In the 10th inning, Jake Thompson gave up the go-ahead run on a leadoff home run to Tommy Pham. It seemed like it was just going to be another one of those losses that have become increasingly common for the Phillies lately. But the Phillies’ offense didn’t go down quietly, even though it hadn’t put a runner on second base since the start of the second inning when J.P. Crawford doubled. In the bottom half of the 10th, Hoskins blooped a single into shallow left-center to start the inning. Hoskins moved to second base on a ground out from Odubel Herrera. Matt Bowman intentionally walked Carlos Santana, then struck out Jesmuel Valentin. That brought up Aaron Altherr, who replaced Nick Williams after Williams took a baseball to the face off of the right field fence. Bowman fell behind 2-1, then threw a 90 MPH fastball that Altherr lined into left field. Rather than keep the ball in front of him, Marcell Ozuna decided to dive for the ball to make the final out, but he missed. The ball trickled past him, allowing the tying and the game-winning runs to score, giving the Phillies a come-from-behind win.

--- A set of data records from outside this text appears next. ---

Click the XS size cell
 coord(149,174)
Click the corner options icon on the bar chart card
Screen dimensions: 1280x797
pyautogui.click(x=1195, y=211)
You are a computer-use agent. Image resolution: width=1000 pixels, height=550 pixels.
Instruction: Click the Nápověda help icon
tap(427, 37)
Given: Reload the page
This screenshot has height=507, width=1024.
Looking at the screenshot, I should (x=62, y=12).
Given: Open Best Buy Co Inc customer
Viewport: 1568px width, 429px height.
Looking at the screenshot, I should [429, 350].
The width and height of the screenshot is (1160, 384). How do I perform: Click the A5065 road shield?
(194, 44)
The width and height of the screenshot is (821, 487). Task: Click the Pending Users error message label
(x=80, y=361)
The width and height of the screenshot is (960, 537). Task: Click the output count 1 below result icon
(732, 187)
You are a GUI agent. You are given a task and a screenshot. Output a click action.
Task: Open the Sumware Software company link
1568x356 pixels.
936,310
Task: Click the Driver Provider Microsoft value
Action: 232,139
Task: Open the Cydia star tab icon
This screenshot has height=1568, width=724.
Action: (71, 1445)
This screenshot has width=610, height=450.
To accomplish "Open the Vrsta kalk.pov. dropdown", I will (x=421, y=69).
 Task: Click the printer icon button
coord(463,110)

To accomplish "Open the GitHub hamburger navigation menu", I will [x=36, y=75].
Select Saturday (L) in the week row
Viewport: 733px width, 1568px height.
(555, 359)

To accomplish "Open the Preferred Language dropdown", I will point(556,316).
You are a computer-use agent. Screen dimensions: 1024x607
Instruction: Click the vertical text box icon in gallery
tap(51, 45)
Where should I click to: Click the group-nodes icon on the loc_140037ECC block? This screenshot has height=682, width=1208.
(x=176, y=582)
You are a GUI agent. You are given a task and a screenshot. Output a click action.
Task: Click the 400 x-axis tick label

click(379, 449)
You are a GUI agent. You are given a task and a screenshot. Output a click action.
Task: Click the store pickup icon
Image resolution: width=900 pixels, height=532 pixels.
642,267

On the list of people happy to see Ozuna miss that ball are Altherr (of course), Arano, Morgan, and Thompson. But perhaps no one was happier than manager Gape Kapler. The win might help take the heat off of him somewhat after another poor performance from the bullpen. When a team struggles, everyone wants a scapegoat and Kapler is an easy target. He has been all year, undeservingly.

Phillies radio broadcaster and former major league reliever Larry Anderson said after the bullpen meltown, “Not everybody can pitch in the ninth inning. And I know Gabe Kapler thinks they can, but they can’t.” Aside from Ramos and Seranthony Dominguez (who was unavailable after throwing 52 pitches between Saturday and Sunday in Milwaukee), no one in that bullpen has been reliable. The closer, Hector Neris, just got optioned to Triple-A. You work with what you have, and right now, Kapler doesn’t have a whole lot. Thankfully for him, he wasn’t punished with another loss thanks to Ozuna.